Ancora, su un altro punto centrale: “Le nazioni sono importanti e nessun organismo internazionale può rappresentare le singole persone di un Paese meglio di quanto possano fare i leader di quel Paese. I confini forti sono la chiave di Paesi forti e le alleanze forti sono la chiave per mantenere la sicurezza”. È una frase manifesto sul ritorno al concetto di nazionale; lo scontro con le strutture multilaterali globali; il movimento populista worldwide; l’internazionale del sovranismo: un ossimoro che trova sintesi pratica nella realtà.

Jair Bolsonaro, il Movimento 5 Stelle e pure Emmanuel Macron, esempi che il capo della diplomazia americana usa per spiegare come mai lui sia lì, davanti a quello che è considerato una sorta di nemico – i globalist, come li chiama l’ideologo Steve Bannon, filosofo del partito degli anti-Davos – dal suo pensiero politico, secondo le visioni che rappresenta, e dalla gran parte dei suoi elettori e di tutti quei movimenti che nel trumpismo (declinazione del conservatorismo americano a tratti piuttosto distante dal Partito Repubblicano) trovano la sponda più solida.

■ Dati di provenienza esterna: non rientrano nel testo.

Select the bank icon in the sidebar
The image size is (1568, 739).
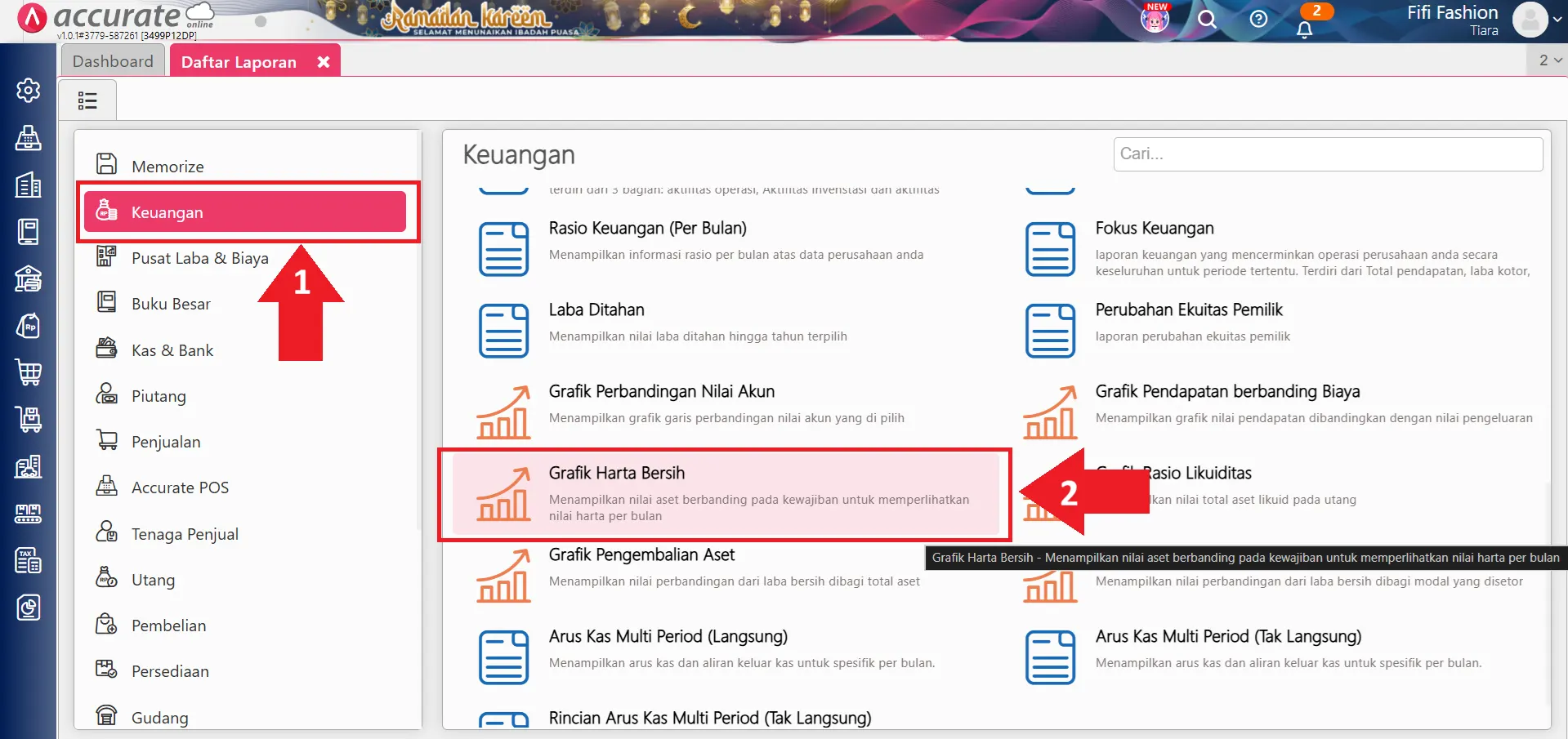[28, 279]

Macron, inserito nel gruppo (ne sarà felice il francese? Ndr), ottiene una sorta di riqualificazione. Il capo dell’Eliseo aveva già cercato di evidenziare le contiguità tra il pensiero che ha prodotto il suo movimento vittorioso, En Marche!, e quello che ha portato gli americani a scegliere Trump. Sulla base di quelle, aveva provato inizialmente a costruire il suo rapporto con la Casa Bianca: “Siamo due Maverick”, diceva alla Fox, la più trumpiana delle reti televisive, ai tempi in cui voleva spiegare a Trump che i due ribelli avevano molto più in comune di quanto si potesse credere.

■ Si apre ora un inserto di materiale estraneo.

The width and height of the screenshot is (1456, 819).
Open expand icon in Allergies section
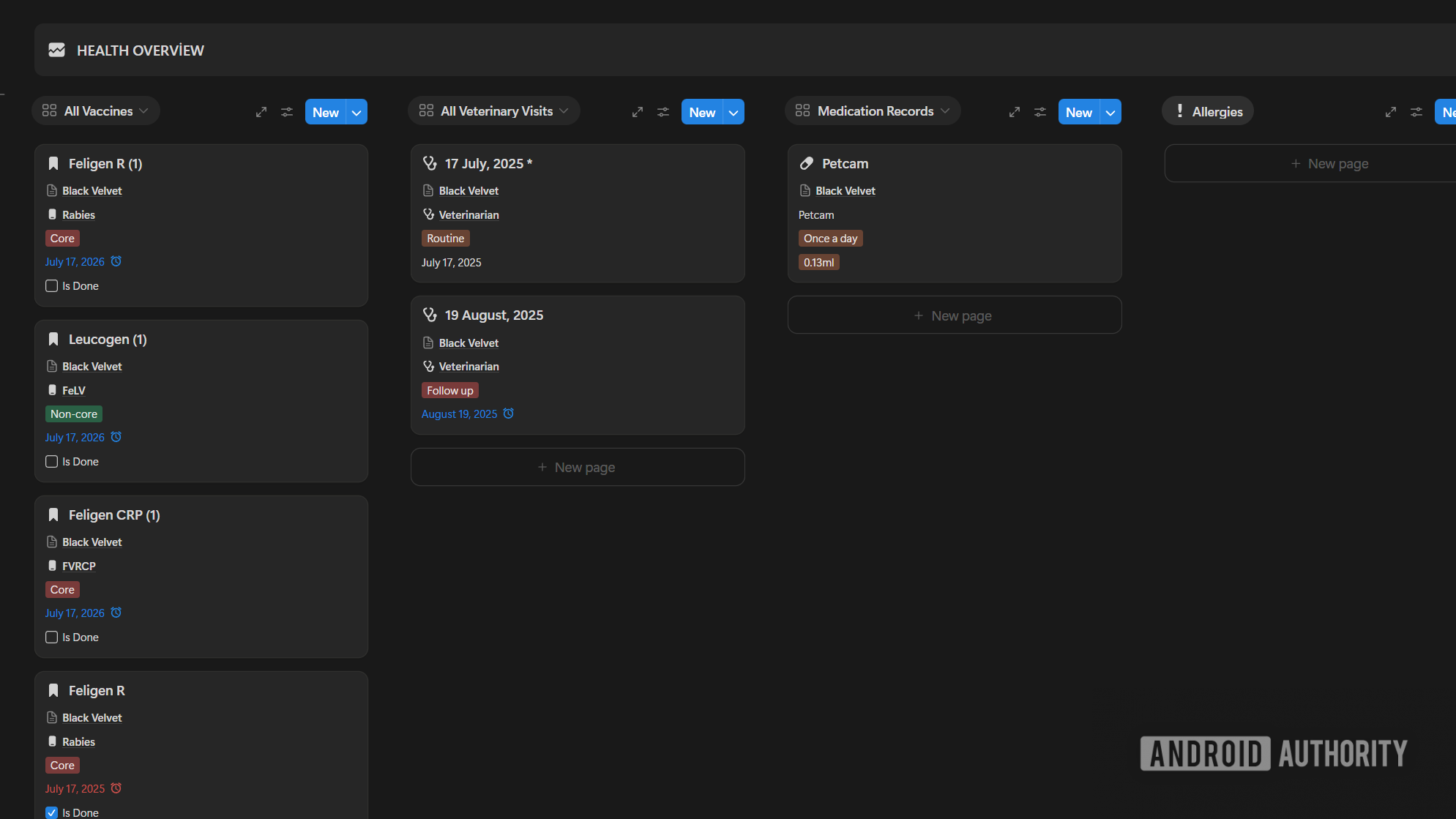(1391, 112)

Era una linea strategica, Washington è un alleato di Parigi, e la Francia doveva trovare un modo per dialogare con Trump. Poi la bromanche s’è rotta, al punto che l’americano è arrivato a incitare le proteste dei Gilet Jaunes anti-macroniani. E in questo le parole di Pompeo suonano ancora più interessanti, arrivando oggi, nel giorno in cui la Francia e la Germania firmano il Trattato di Aquisgrana (remake di quello dell’Eliseo firmato da De Gaulle e Adenauer a Parigi nel 1963), nato per aumentare la reciproca integrazione. Un bilaterale un po’ lontano dallo spirito dell’Unione, ma che nasce anche per dare impulso all’unità europea in questa fase in cui i rischi di rafforzamento dei partiti populisti ed euroscettici è enorme, spiegano Berlino e Parigi.

Trump può guardare a quel rafforzamento come un’occasione per spingere il pensiero nazionale su quello multilaterale europeo, sul faccia a faccia e sul bilateralismo, anche se non apprezza l’allineamento franco-tedesco. Teme un potenziamento reciproco che non è nell’interesse nazionale americano. E anche per questo, forse, Pompeo ricorda maliziosamente che la spinta che ha portato Macron all’Eliseo è diversa da quella che ha prodotto l’ennesima coalizione a sostegno di Angela Merkel.